All the same, police consider them to be more threatening than their small numbers might suggest. About 10 percent of jurisdictions said they considered the motorcycle gangs a serious threat.
Cook thinks that law enforcement should be more concerned.
“I think a lot of people just don’t take these guys seriously,” he says. “They just look at them and say they’re bikers and they ride motorcycles and they’re tattooed and they’re dirty, and that’s the end of it.”
But he calls them domestic terrorists.
“They can pretend like they’re these fraternal organizations,” he said. “I can’t tell you the last time the Kiwanis and the Shriners had a shootout at a public venue.”

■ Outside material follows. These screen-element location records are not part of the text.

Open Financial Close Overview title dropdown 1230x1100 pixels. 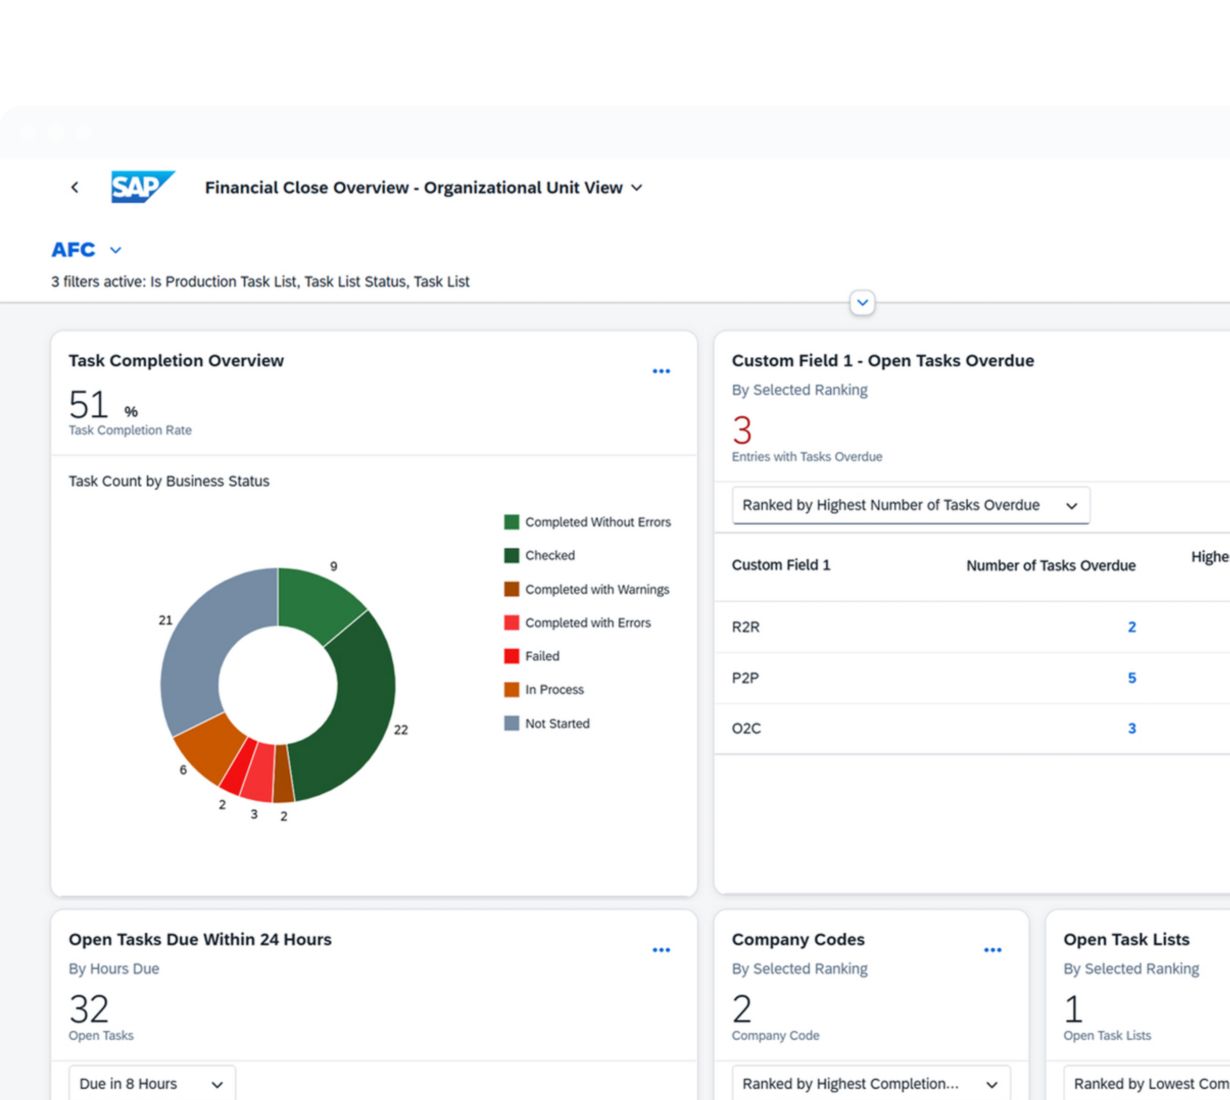tap(637, 188)
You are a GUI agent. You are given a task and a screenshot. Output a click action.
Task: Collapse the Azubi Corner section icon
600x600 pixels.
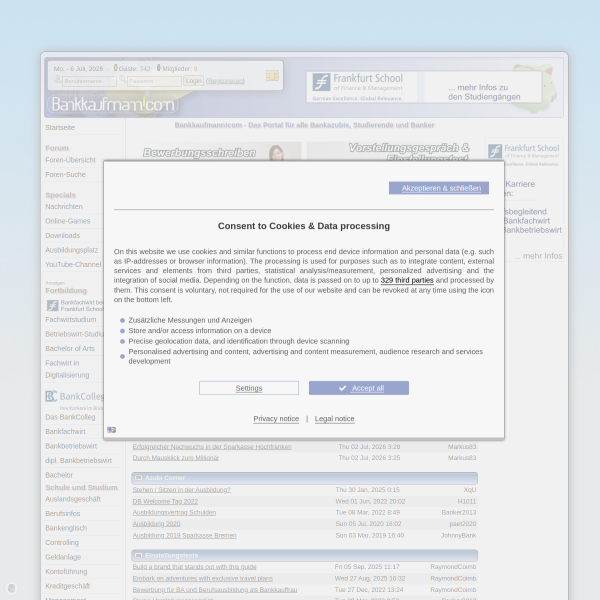139,478
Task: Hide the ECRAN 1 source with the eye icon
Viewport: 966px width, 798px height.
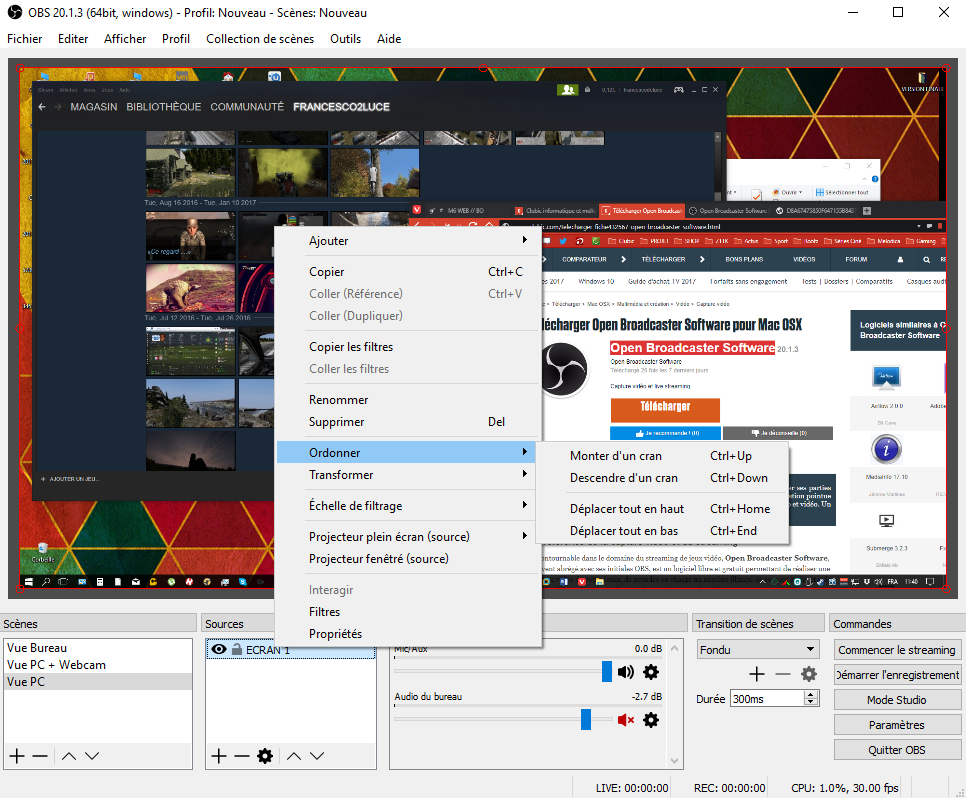Action: [218, 649]
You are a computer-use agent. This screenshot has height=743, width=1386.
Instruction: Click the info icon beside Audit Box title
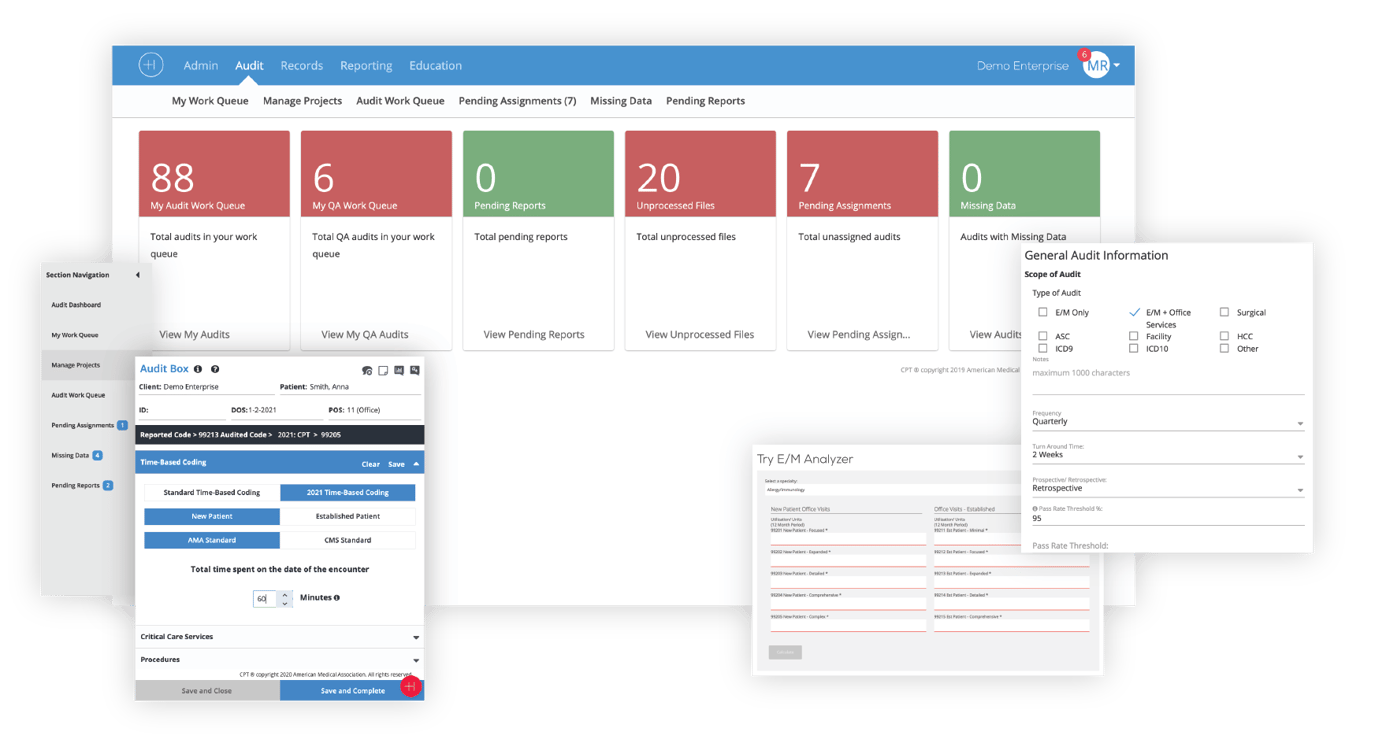(198, 369)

The Department of Justice portrays the gangs as the Mafia on motorcycles, saying they traffic in cocaine, methamphetamine, and prescription drugs: in Indianapolis in 2013, federal agents arrested 42 members of the Outlaws gang on charges that included drug trafficking, extortion, and money laundering.
Clashes occur when biker gangs fight over territory
A nine-year battle in Canada between rival gangs, known as the Quebec Biker Wars, left 160 people dead. In California in 2010, biker gangs fought over who would control a Starbucks in Santa Cruz, which led to gang members hitting each other with hammers in the parking lot.
Cook said Texas hasn’t historically been a hotspot for this kind of battle – at least, no more than anywhere else. But he said he’d seen signs that a confrontation was coming.
Texas, he said, has historically been controlled by the Bandidos, one of the largest outlaw motorcycle gangs in the US.
At least five motorcycle gangs comprising 150 members were meeting at the Twin Peaks bar and restaurant in Waco to discuss recruitment. Local officials haven’t yet said which gangs were involved in the shooting.
The Cossacks, a local Texas gang, had been challenging the Bandidos’ dominance, including discussing a possible alliance with the Hell’s Angels, a rival of the Bandidos, Cook said.
The biggest provocation came when the Cossacks began wearing a Texas patch on their clothing – “basically a slap in the face to the Bandidos,” said Cook, who says he was an undercover investigator of the Bandidos and some of their support groups.
“We knew the tensions with the Cossacks were as high as they’d ever been,” he said. “I don’t think anybody could have forecasted it to the degree that it happened.”